SOAR (Security Orchestration, Automation and Response) is a solution stack of compatible software programs that allow an organization to collect data about security threats from multiple sources and respond to low-level security events without human assistance. The goal of using a SOAR stack is to improve the efficiency of physical and digital security operations. The term, which was coined by the research firm Gartner, can be applied to compatible products and services that help define, prioritize, standardize and automate incident response functions.
According to Gartner, the three most important capabilities of SOAR technologies are:
Threat and vulnerability management: These technologies support the remediation of vulnerabilities. They provide formalized workflow, reporting and collaboration capabilities.
Security incident response: These technologies support how an organization plans, manages, tracks and coordinates the response to a security incident.
Security operations automation: These technologies support the automation and orchestration of workflows, processes, policy execution and reporting.

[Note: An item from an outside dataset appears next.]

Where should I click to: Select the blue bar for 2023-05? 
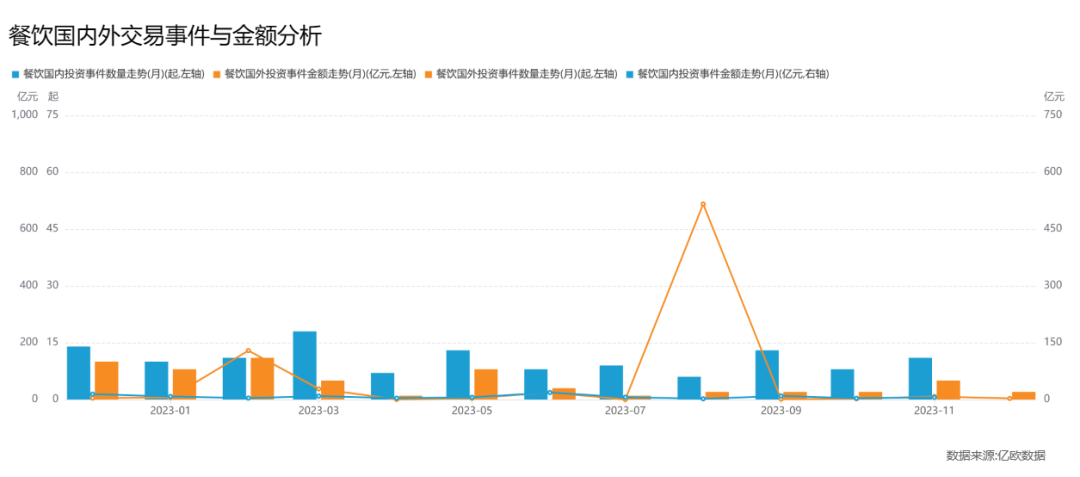coord(458,374)
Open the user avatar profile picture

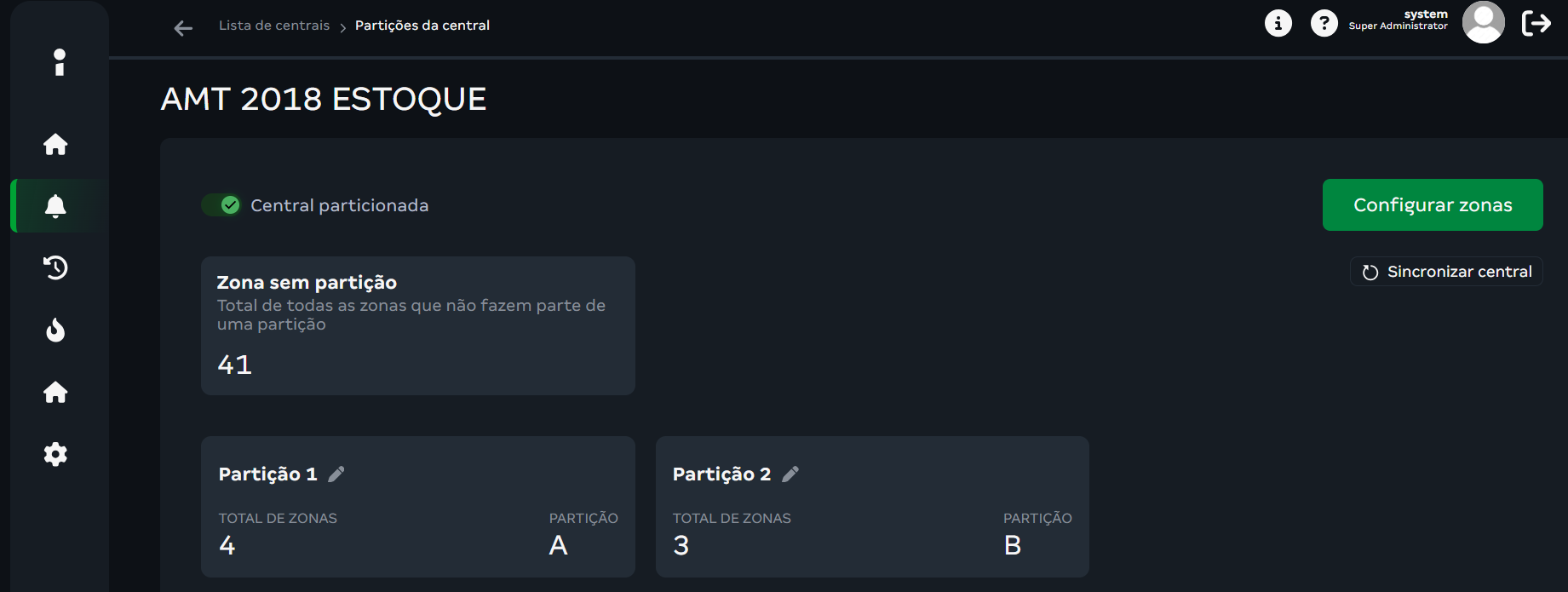click(1483, 22)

While both security information and event management (SIEM) and SOAR stacks aggregate relevant data from multiple sources, SOAR services integrate with a wider range of internal and external applications. Today, many companies use SOAR services to augment in-house SIEM software. In the future, it is expected that as SIEM vendors begin to add SOAR capabilities to their services, the market for these two product lines will merge. Vendors that currently promote their ability to provide SOAR capabilities include LogRhythm, Rapid7 and Cybersponse.